This method serves as a single entry point for parsing and integrating GeoMx data. It orchestrates the following steps:

  1. Parses .dcc files to extract code summary and metadata.

  2. Parses .pkc files to retrieve probe information.

  3. Parses GEO SOFT metadata files for series and sample metadata.

  4. Combines all parsed data into a unified AnnData object.

Returns:

A unified AnnData object containing: - obs: Metadata about RTS_IDs (features). - var: Metadata about ROIs (regions of interest or samples). - X: Expression counts aligned by RTS_IDs and ROIs. - uns: Unstructured metadata for further analysis.

Return type:

AnnData

Raises:

ValueError – If any of the required files (dcc_files, pkc_file, or metadata_file) are invalid or not properly formatted.

Notes

This method leverages three internal parsing methods: - parse_dcc_files: Parses and validates .dcc files. - parse_pkc_file: Parses and validates .pkc files. - parse_metadata: Extracts metadata from GEO SOFT files.

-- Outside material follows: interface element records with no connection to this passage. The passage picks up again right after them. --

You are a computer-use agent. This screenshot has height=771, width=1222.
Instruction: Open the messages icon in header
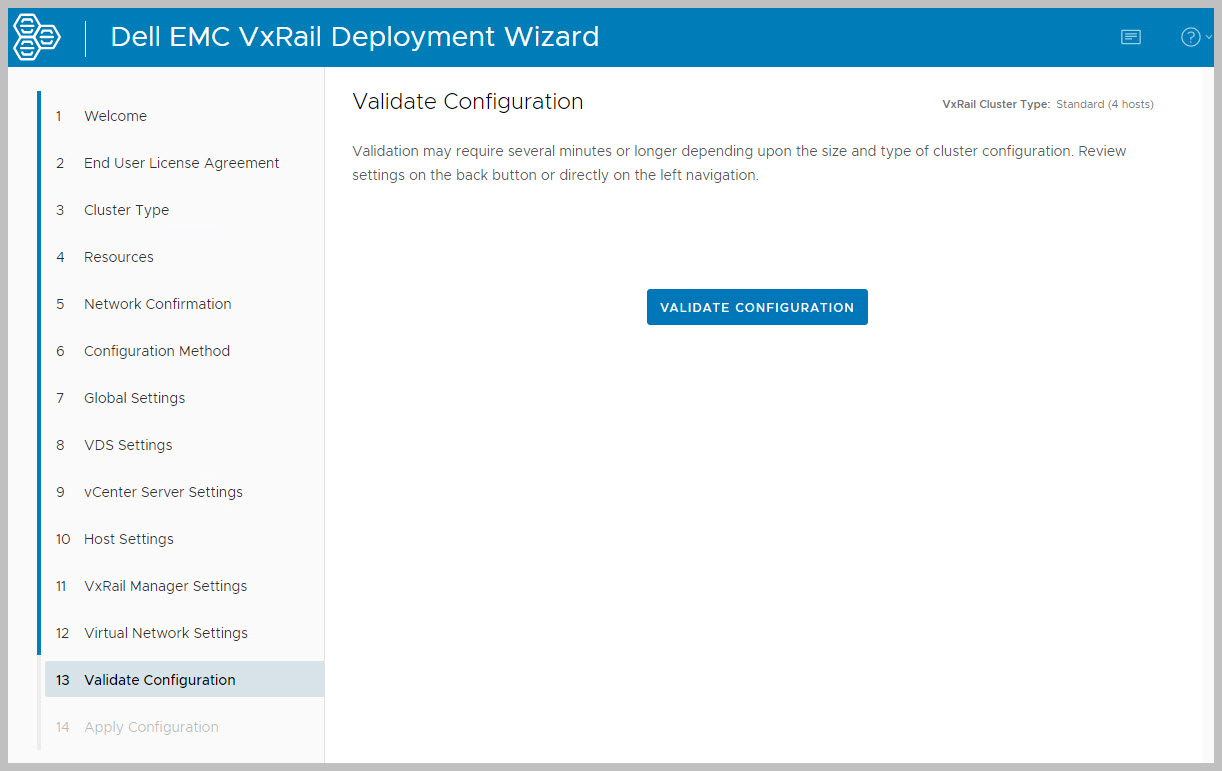[1131, 37]
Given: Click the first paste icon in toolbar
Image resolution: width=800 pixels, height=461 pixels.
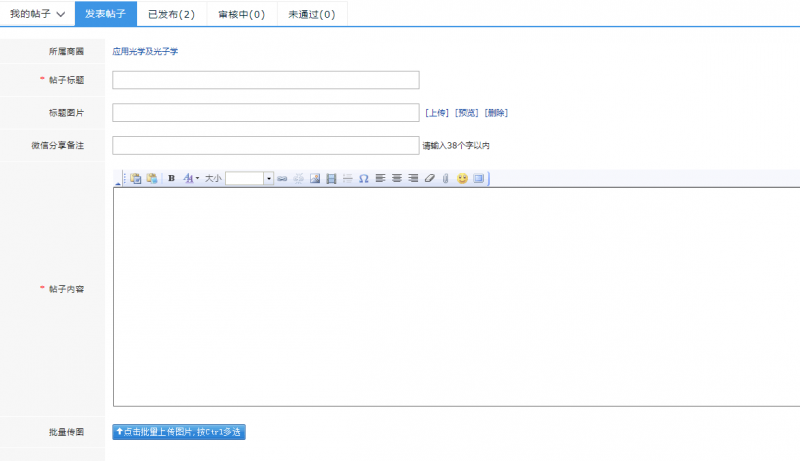Looking at the screenshot, I should click(135, 178).

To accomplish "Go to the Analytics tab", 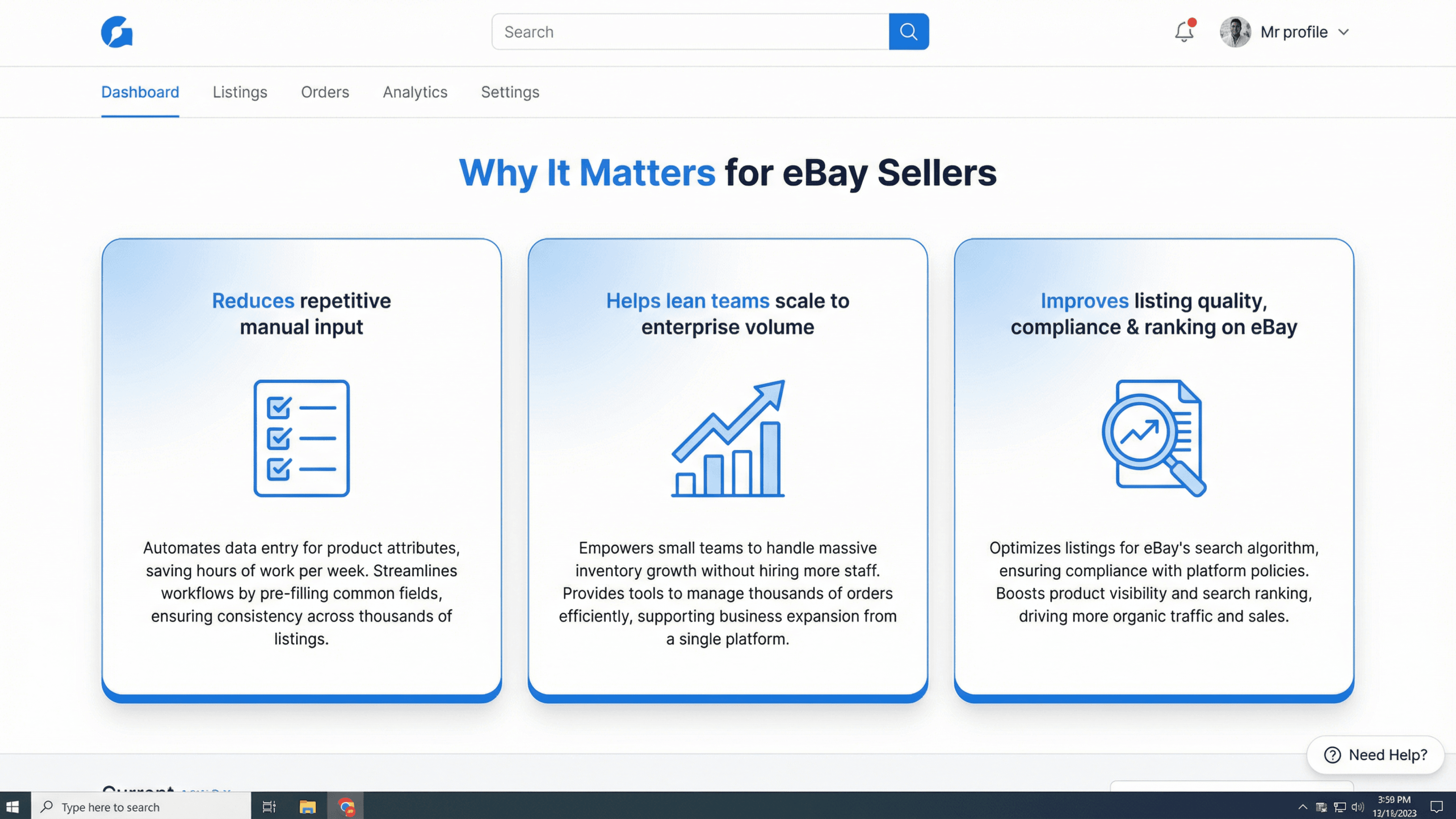I will tap(415, 92).
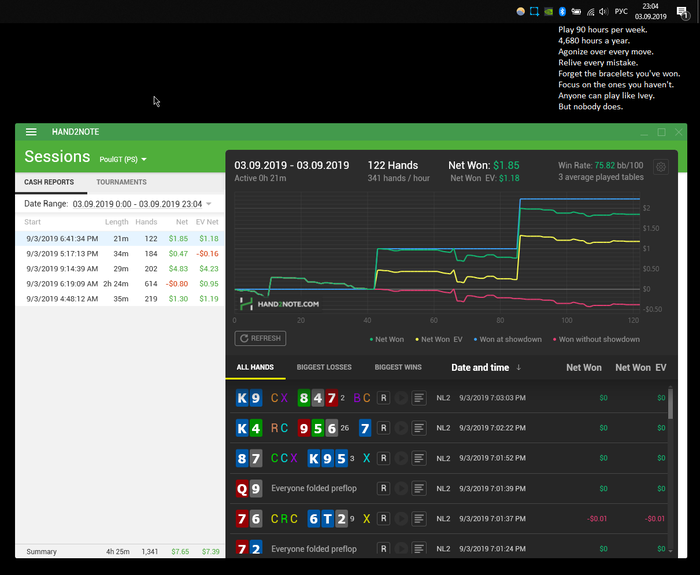The width and height of the screenshot is (700, 575).
Task: Open hand details icon for 76 hand
Action: [419, 519]
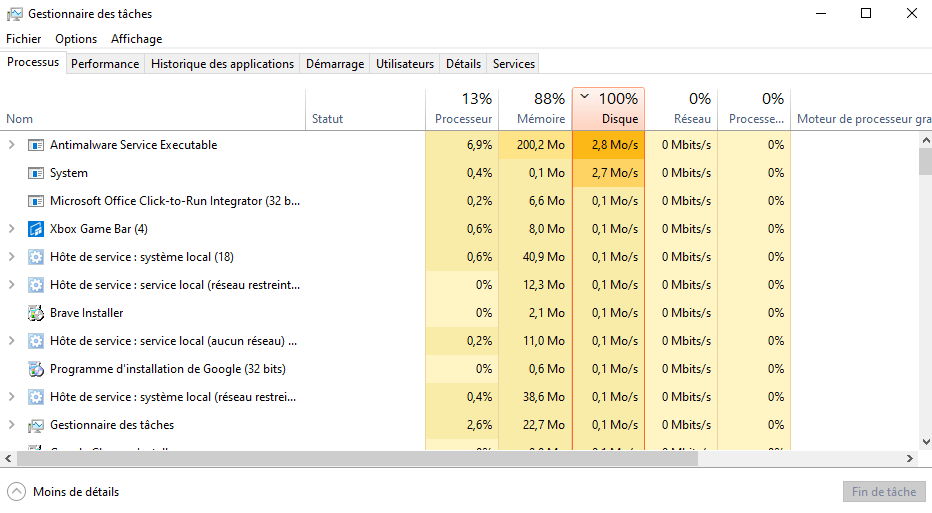Click the Xbox Game Bar icon

pos(36,229)
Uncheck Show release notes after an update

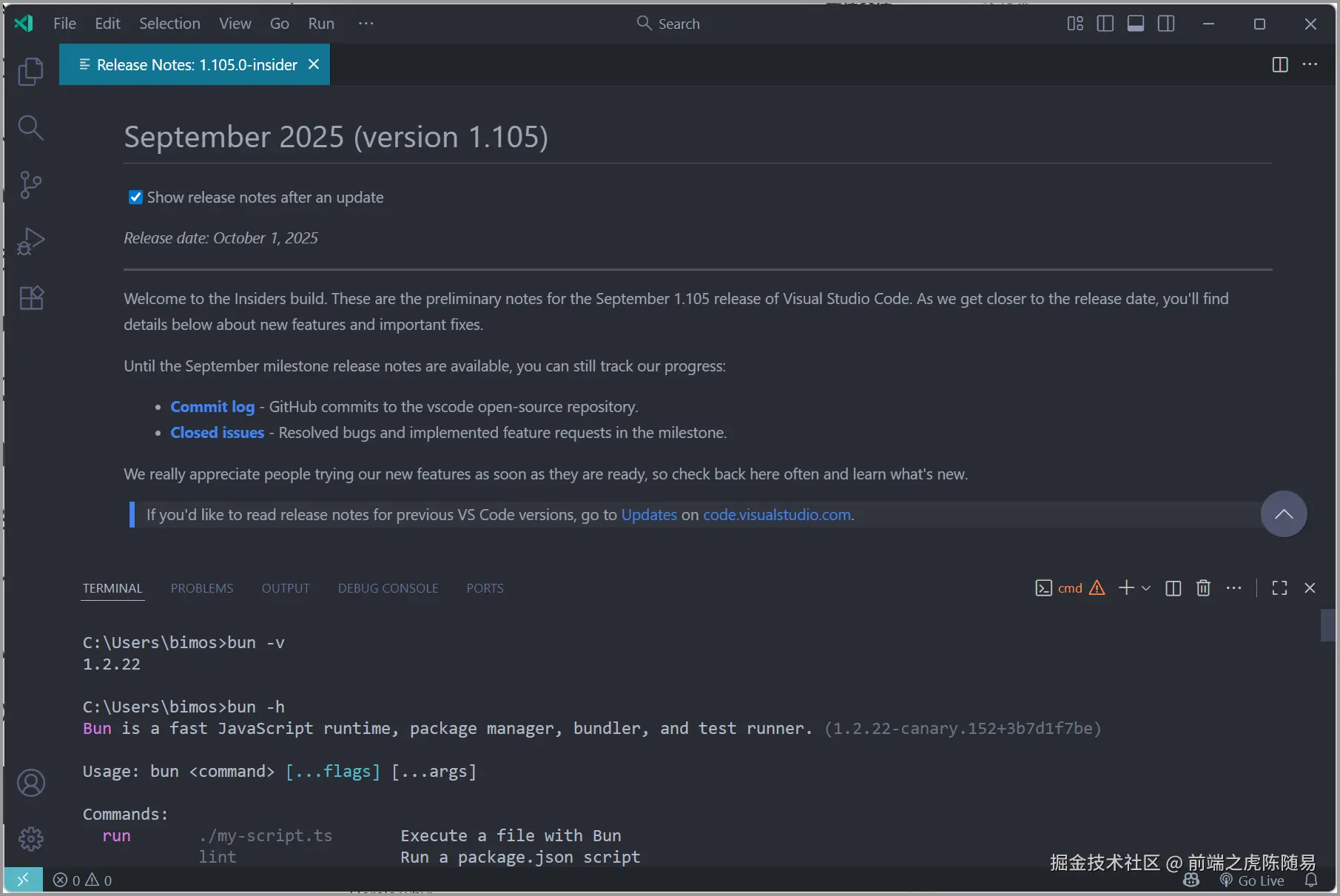point(135,198)
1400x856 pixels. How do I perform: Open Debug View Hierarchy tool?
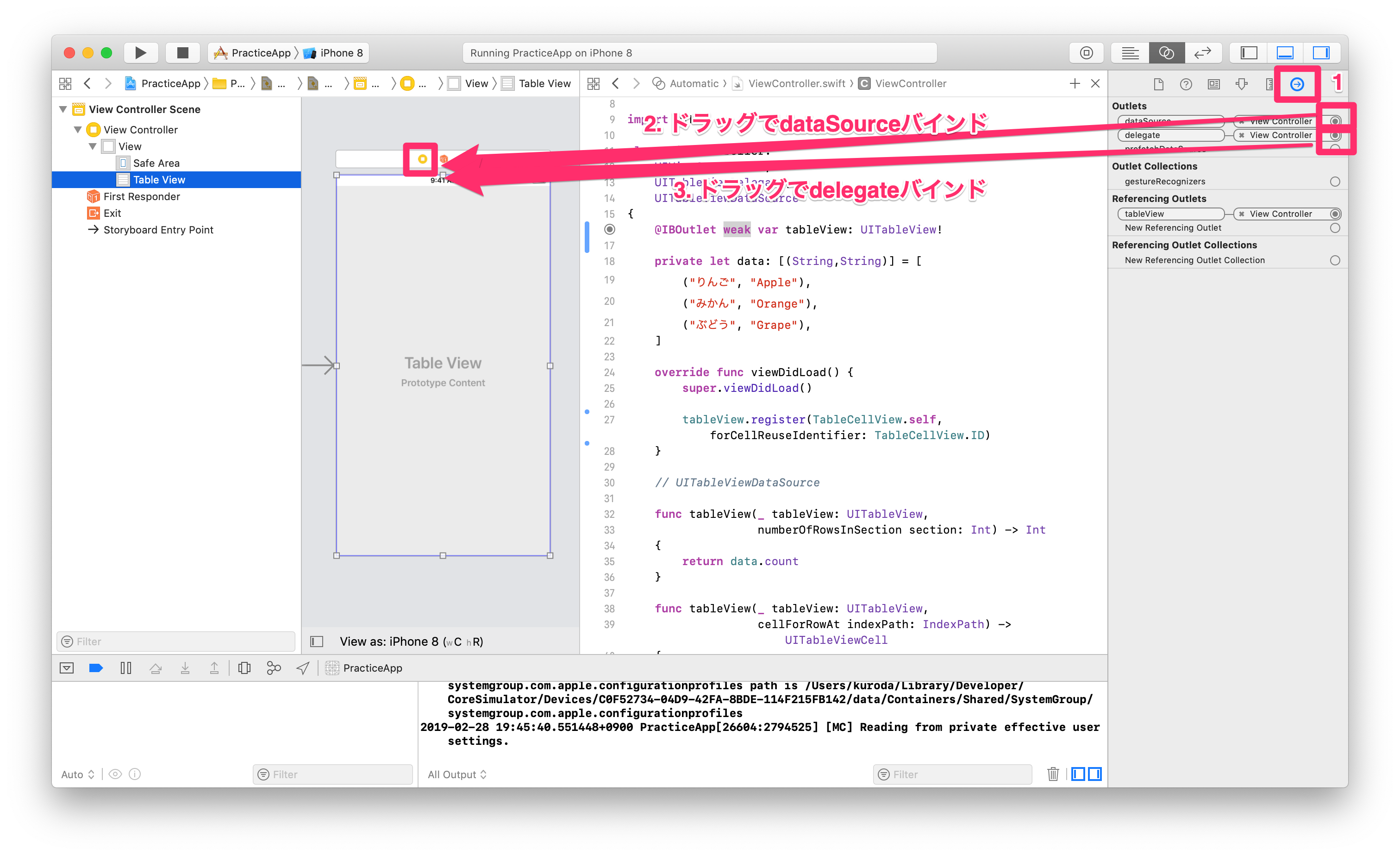point(244,668)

The final AnnData object is created using GeoMxProcessor.create_single_anndata, which integrates all parsed data into a single, consistent format for downstream analysis.

Examples

Process GeoMx data and generate an AnnData object:

processor = GeoMxProcessor(
    dcc_files="path/to/dcc_directory",
    pkc_file="path/to/probes.pkc",
    metadata_file="path/to/metadata.txt"
)
adata = processor.process()
print(adata)
# Output: AnnData object with n_obs × n_vars = 100 × 10
static read_dcc_files(file_path)

Parses .dcc files into structured data.

Parameters:

file_path (str) – Path to the directory containing .dcc files to parse.

Returns:

Dictionary of dictionaries for sections of the .dcc file with keys: - “Header”: Metadata from the header section. - “Scan_Attributes”: Scan-specific metadata. - “NGS_Processing_Attributes”: Processing-specific metadata. - “Code_Summary”: DataFrame with RTS_IDs and counts.

Return type:

dict

Raises:
  • FileNotFoundError – If the specified .dcc files path is not found.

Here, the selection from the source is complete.